Not to mention White dudes have more patience for female bullshit than any other collective race on this planet. The kind of insane garbage we've had to put up with makes us shrug off things that will get swarthier dudes to throw hands. And they know this. They know that if they go full Vasser BPD Radfem : Super Turbo Hypercunt Edtiion™ on Jose, Daquan, Chu, or Abdul, they're going to wind up eating teeth. They do that shit on Andy, Jacob, or Marcus, they're going to get a "the fuck is wrong with you?" at worst.

Anecdotally, I had an ex that was BDP to degrees never before thought possible, and of course we split, turns out she'd been "in contact" with some cholo in her home town. Long story short she pulled the same shit with him, that she did with me, and got the senior year of highschool slapped out of her.

Now I'm not saying I never blew up at her, I'm not the Bodhisattva I do not have endless patience, but my first instinct was never "fist to mouth = quiet". This was her first time being on the receiving end of low impulse control and all I could say was "damn, your lifestyle choices suck".
 

Why does everyone want a mid white boy?​

  • because white guys are 2-3 inches taller than most nonwhite guys
  • because white guys have capital/status (and complaining about it is just psychologically reinforcing that status on some level)
  • because by and large white guys are the only ones whipped enough to put up with you blathering on about 'racialized' and 'nonracialized' gender identities.
 
I stopped listening to a podcast about horror/thriller movies I used to really like because (among other anti-White horseshit that seeped in) some hideous Brit lady said that Michael Douglas's character in Fatal Attraction was a mediocre White man because he owned a mansion but probably didn't own it outright, he likely had a mortgage on it. Awful women's concept of "mediocre" seriously needs to be recalibrated.
 
I couldn't read that whole book to find the answer, but I have directly asked azns before "why you all wanna date white bois?" instead of within your own race... and was met with absolutely deafening silence. I've never heard them tell me why they do this.
Americanized Ching Chong women have told me the reason they don't date Ching Chong men and it's for three reasons:

1. Asian men remind them of their brothers/father/male family members (probably because they all look the same lmao)

2. For the same reason white women don't date Ching Chong men (Stereotyped as being short, having small pp, being less masculine, etc.) They also see white men as having a high social value, and see it as a trade up. This reason could actually give credibility to the idea that Western society confers White men privilege in the dating market if it wasn't for the fact that Ching Chong women will gladly jump all over attractive white men in their own Ching Chong countries.

3. White men have nicer families. Asians have enough trauma and expectations within their own families. Imagine opting in to having a second tiger mom. As much as we hear that us "white peopre are racist" the truth is that White families are probably the most accommodating to their children dating outside their race.
 
Race fetishism is fucking cringe.
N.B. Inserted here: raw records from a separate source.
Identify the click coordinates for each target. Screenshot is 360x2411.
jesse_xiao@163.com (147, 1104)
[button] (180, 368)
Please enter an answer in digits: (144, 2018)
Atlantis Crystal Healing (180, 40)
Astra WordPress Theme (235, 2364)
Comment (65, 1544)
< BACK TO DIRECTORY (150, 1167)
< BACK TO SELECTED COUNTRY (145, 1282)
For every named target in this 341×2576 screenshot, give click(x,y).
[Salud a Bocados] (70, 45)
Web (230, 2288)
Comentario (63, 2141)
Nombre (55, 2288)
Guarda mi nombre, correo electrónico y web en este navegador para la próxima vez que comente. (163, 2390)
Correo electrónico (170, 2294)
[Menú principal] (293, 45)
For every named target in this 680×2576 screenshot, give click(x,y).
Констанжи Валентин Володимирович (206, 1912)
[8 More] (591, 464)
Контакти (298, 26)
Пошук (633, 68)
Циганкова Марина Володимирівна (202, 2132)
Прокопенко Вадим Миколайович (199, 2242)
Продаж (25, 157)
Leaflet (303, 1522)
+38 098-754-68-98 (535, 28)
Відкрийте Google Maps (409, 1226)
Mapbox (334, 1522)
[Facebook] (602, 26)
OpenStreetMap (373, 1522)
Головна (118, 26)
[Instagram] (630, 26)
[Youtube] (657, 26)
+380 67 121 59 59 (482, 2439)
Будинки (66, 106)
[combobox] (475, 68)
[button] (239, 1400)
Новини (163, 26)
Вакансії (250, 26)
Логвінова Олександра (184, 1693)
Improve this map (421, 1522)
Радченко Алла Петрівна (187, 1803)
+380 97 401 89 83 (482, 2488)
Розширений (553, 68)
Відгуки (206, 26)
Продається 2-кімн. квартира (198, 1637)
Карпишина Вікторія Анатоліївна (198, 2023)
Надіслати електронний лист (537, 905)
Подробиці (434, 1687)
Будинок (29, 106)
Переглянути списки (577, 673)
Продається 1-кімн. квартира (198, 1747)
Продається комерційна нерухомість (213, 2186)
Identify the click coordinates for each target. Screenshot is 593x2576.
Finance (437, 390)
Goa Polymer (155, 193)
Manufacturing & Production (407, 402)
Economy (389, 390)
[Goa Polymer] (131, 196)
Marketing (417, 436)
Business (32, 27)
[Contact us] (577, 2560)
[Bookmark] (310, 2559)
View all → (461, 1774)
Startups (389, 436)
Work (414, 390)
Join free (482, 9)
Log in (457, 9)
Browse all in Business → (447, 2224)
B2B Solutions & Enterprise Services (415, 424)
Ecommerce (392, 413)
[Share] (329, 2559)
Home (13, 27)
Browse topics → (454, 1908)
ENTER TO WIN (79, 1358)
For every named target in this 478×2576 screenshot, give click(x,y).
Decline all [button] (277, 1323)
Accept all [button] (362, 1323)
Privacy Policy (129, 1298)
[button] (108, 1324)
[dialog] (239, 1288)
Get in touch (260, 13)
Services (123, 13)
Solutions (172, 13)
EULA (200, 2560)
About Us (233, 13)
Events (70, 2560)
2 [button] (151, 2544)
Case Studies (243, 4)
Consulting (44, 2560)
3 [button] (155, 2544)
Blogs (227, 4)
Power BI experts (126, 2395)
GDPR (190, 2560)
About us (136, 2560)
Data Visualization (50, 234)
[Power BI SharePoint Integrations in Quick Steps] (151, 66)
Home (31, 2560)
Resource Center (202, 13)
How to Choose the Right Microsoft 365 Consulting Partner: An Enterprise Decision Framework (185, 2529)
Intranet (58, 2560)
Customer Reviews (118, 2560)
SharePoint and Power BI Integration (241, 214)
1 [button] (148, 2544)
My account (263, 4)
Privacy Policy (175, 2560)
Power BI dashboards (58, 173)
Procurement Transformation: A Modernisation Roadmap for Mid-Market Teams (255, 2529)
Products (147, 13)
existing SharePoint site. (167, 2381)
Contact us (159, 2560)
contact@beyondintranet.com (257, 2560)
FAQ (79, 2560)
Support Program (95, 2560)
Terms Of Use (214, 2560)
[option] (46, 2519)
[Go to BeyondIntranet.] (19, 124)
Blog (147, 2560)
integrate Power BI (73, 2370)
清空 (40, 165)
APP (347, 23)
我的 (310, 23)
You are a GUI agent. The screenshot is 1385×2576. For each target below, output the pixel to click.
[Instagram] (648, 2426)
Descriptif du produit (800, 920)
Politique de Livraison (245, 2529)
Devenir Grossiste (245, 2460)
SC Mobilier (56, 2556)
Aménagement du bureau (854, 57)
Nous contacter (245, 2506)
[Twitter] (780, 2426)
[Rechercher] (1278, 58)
They're annoying with constantly posting how much better their [different race] partner is compared to [their own race], which reeks of insecurity+self-hatered and it just tells me you don't love your lover as a person compatible with you but a fetish accessory.
Everytime I see some western man complain about white whores, I instantly know he's a porn addicted retard who thinks Asians are all submissive virgins and never talks to normie or conservative white women in real life. Instagram/Facebook people don't represent normies either in my opinion.
Asian fetishism from men and women online just comes off as psyops and being terminally online to me.
 
Last edited:
This seems like a very shallow example of how to connect with someone, especially as they're comparing it to how they do it differently.
I don't think dating a fellow Caucasoid my example of compatibility is the different ways our families celebrate Christmas
You made me think of something, why don't non whites simply ask their white partner about their culture? What is stopping you from asking me what I do for Christmas, Easter, family birthdays, or even barbeques?
Now it makes me wonder if it's the other races who are the rude ones as they don't show any interest in our culture and traditions.